Minggu, 25 Desember 2016

Konsep dan Realitas Wujud Mulla Sadra



Konsep dan Realitas Wujud Mulla Sadra

            Menurut Mulla Sadra wujud merupakan penyelidikan dalam bidang metafisika. Dalam hal ini bahasan pokok dari metafisika adalah Wujud Mutlak. Karena ketinggian dan keluasan bidang ilmu ini, maka konsep mengenai wujud, mesti jelas dengan sendirinya, demi mengetahui konsep wujud sebagaimana adanya. Karena jika tidak demikian, maka konsep tersebut tidak akan masuk kepada syarat dari kajian metafisika.
            Konsekuensi dari ‘pendekatan’ tersebut adalah: wujud niscaya tak terdefiniskan. Maksudnya, sebagaimana diketahui bersama bahwa definisi membutuhkan genus dan differentia.
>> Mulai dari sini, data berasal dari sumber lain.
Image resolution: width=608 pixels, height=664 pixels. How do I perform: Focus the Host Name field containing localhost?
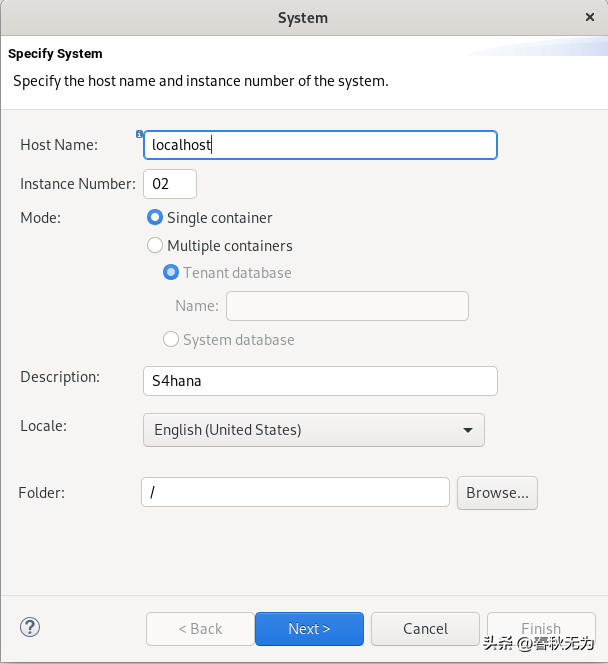point(320,145)
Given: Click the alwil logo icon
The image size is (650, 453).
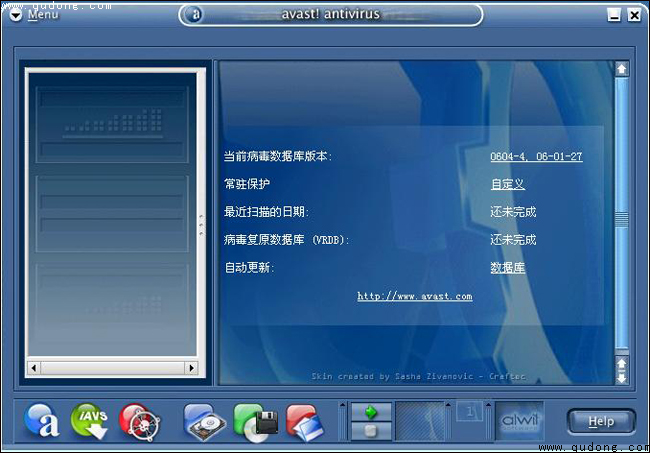Looking at the screenshot, I should coord(519,421).
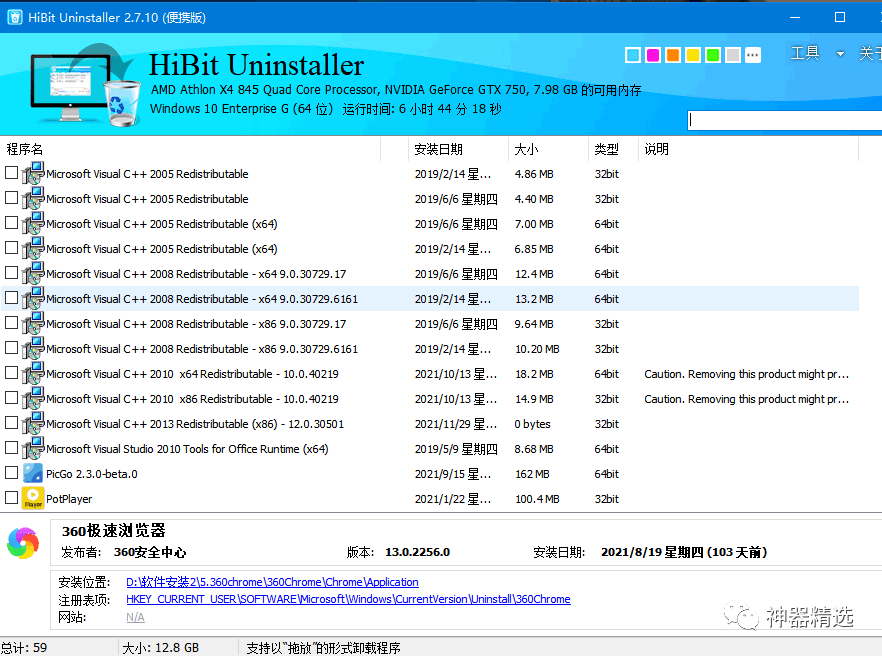
Task: Sort list by 大小 column header
Action: 526,149
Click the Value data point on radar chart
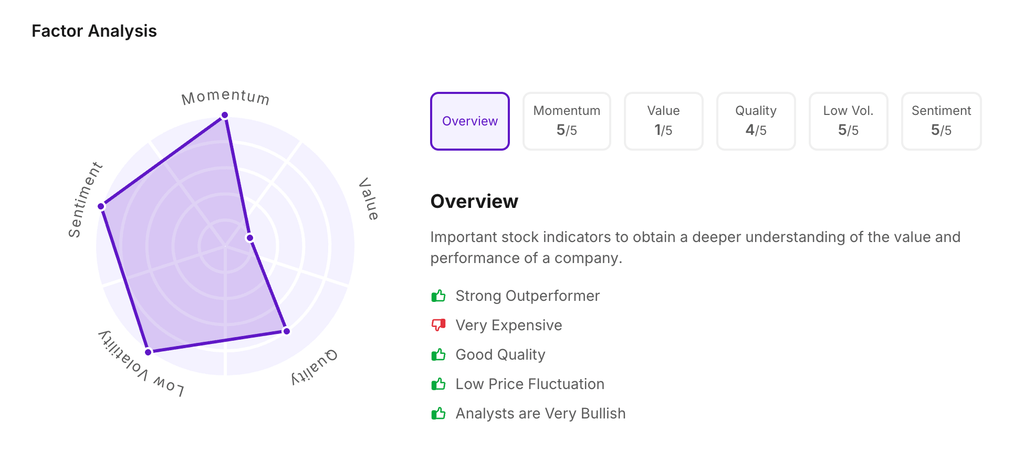The image size is (1024, 462). pos(250,238)
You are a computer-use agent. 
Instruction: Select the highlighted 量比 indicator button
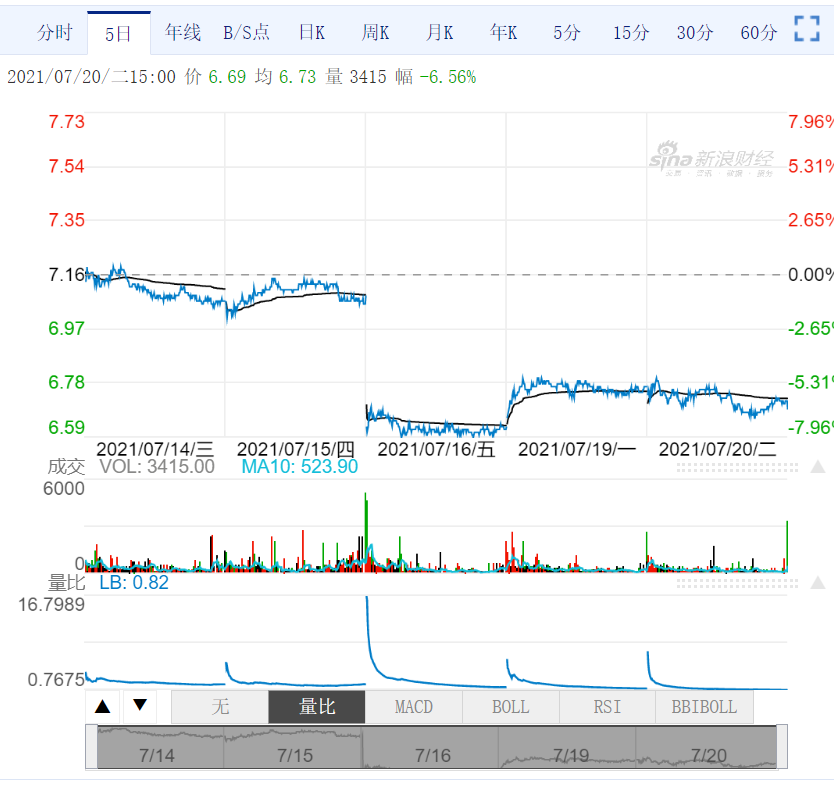pos(317,707)
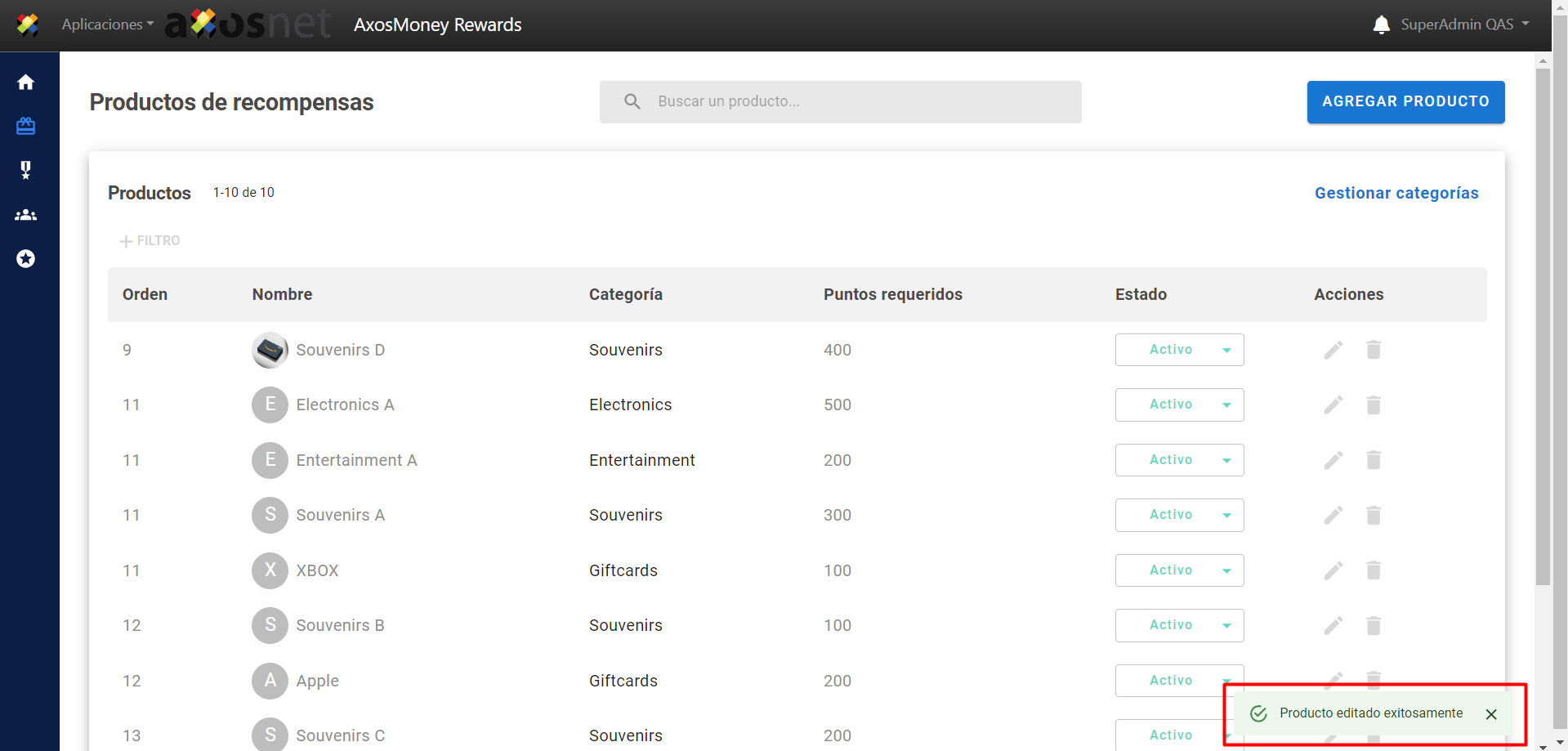The image size is (1568, 751).
Task: Open the SuperAdmin QAS user menu
Action: [x=1464, y=25]
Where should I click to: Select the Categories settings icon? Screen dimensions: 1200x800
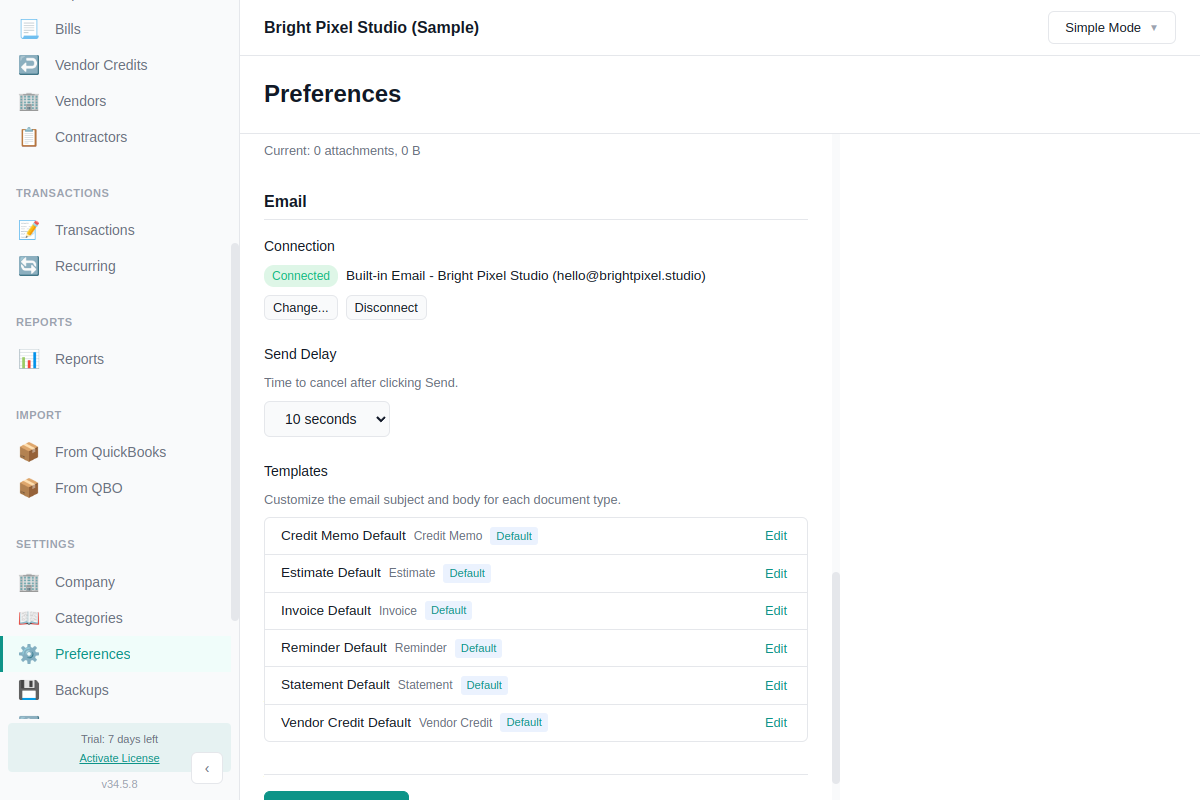(28, 617)

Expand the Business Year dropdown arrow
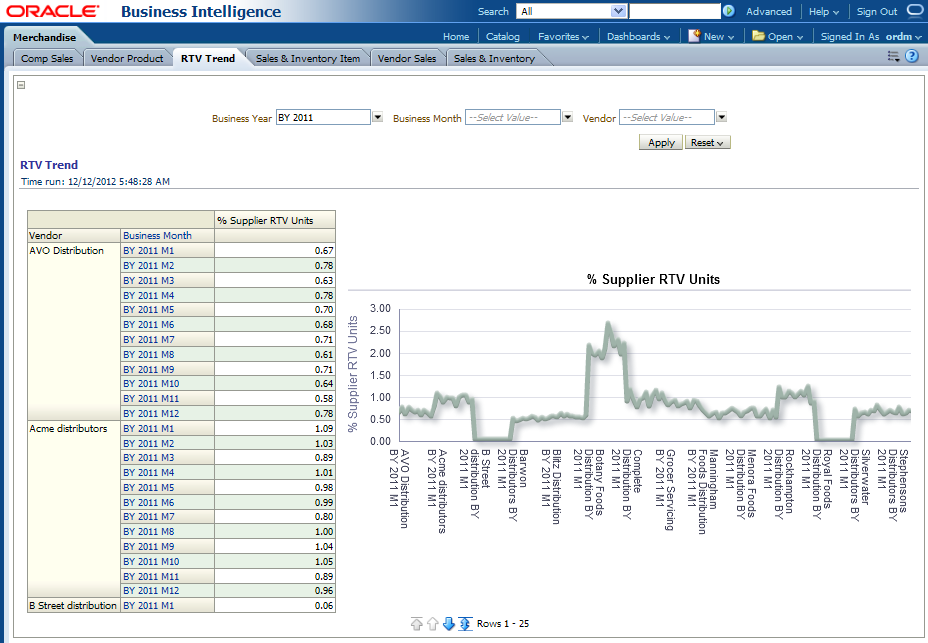pos(378,117)
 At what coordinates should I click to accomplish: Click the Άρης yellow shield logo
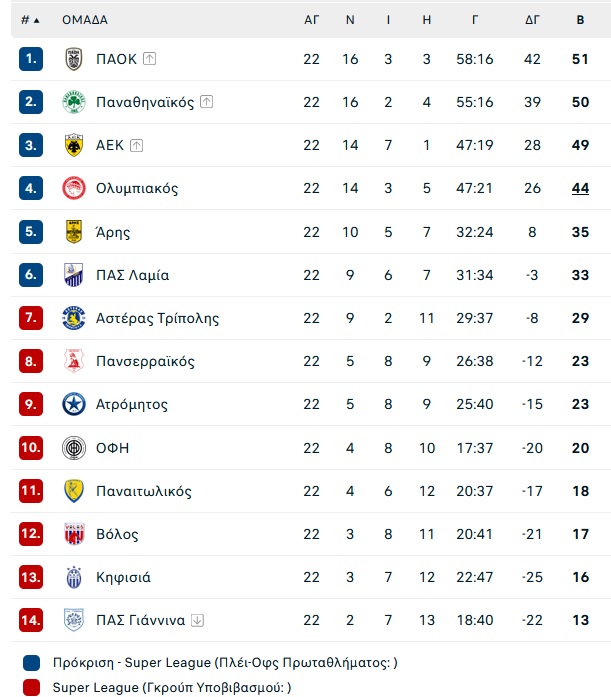74,232
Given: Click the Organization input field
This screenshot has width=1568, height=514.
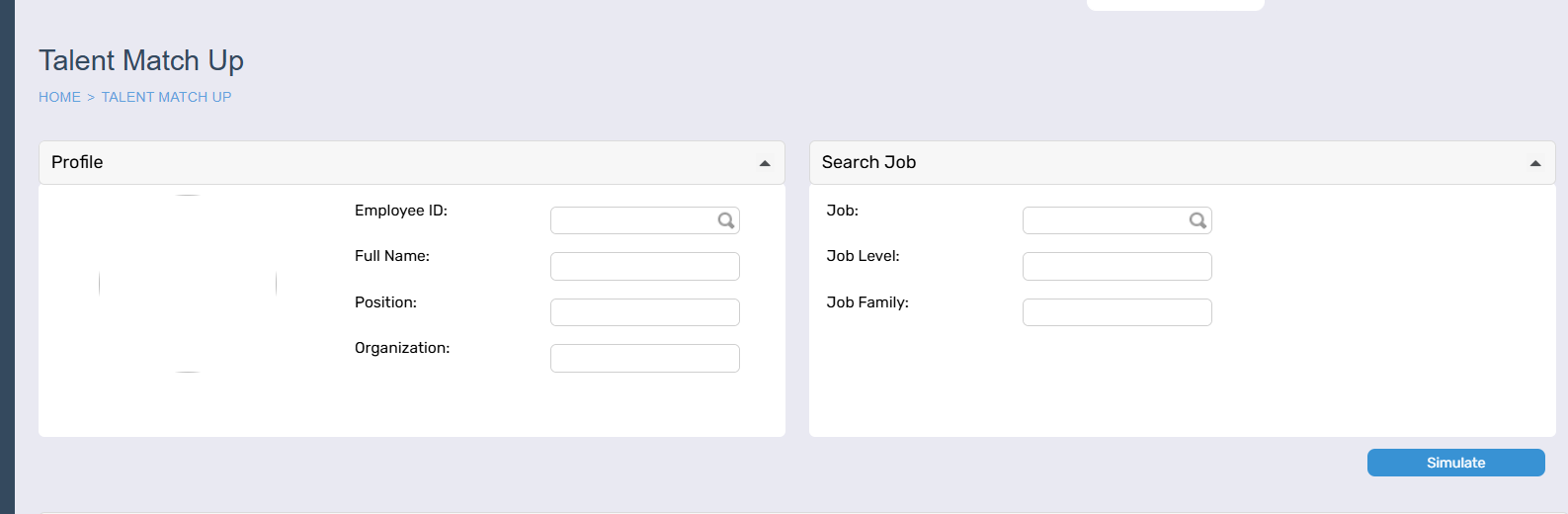Looking at the screenshot, I should 644,358.
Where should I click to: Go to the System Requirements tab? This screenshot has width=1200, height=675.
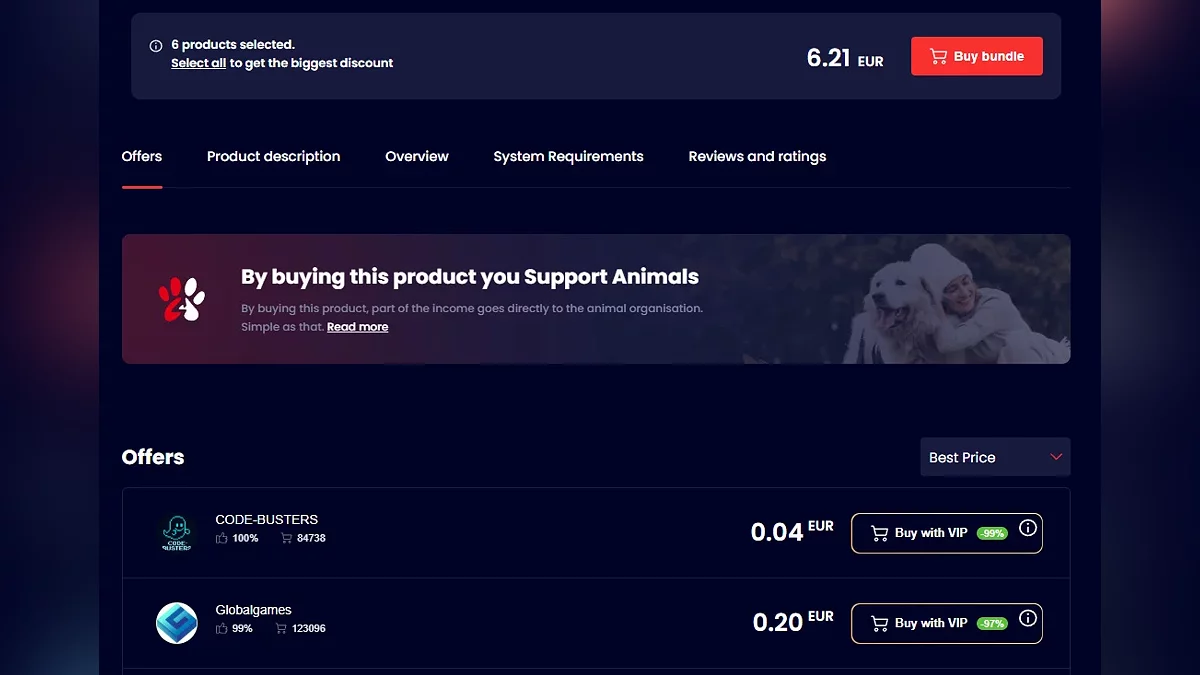point(568,156)
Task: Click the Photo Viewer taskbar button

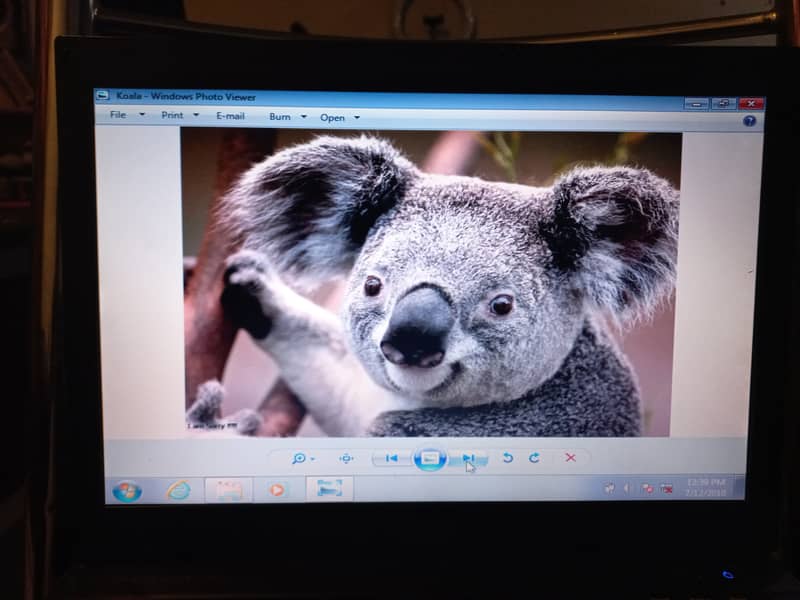Action: [329, 488]
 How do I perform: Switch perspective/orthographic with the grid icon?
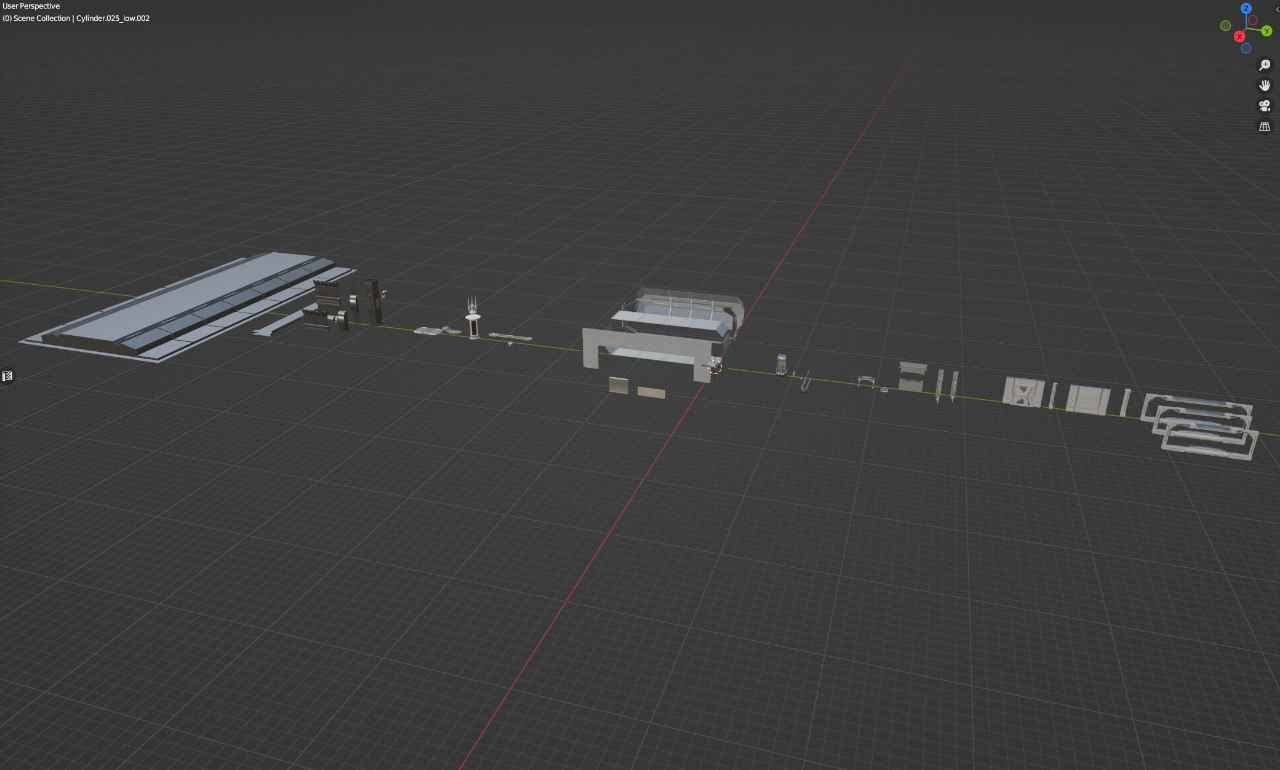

Selain itu dalam pola definisi, sesuatu yang ingin diketahui mesti mensyaratkan sesuatu yang diketahui sebelumnya. Maka dari itu, pertama, wujud tak memiliki genus dan differentia karena konsep mengenai wujud merupakan definisi yang begitu universal; kedua, apakah ada sesuatu yang begitu jelasnya selain wujud? Padahal wujud itu sendiri merupakan suatu konsep yang paling mendasar dan paling jelas, sehingga tak memerlukan sesuatu yang lain untuk menjelaskannya, bahkan sesuatu yang lain terjelaskan oleh wujud. Jadi sia-sialah pendefinisian terhadap wujud.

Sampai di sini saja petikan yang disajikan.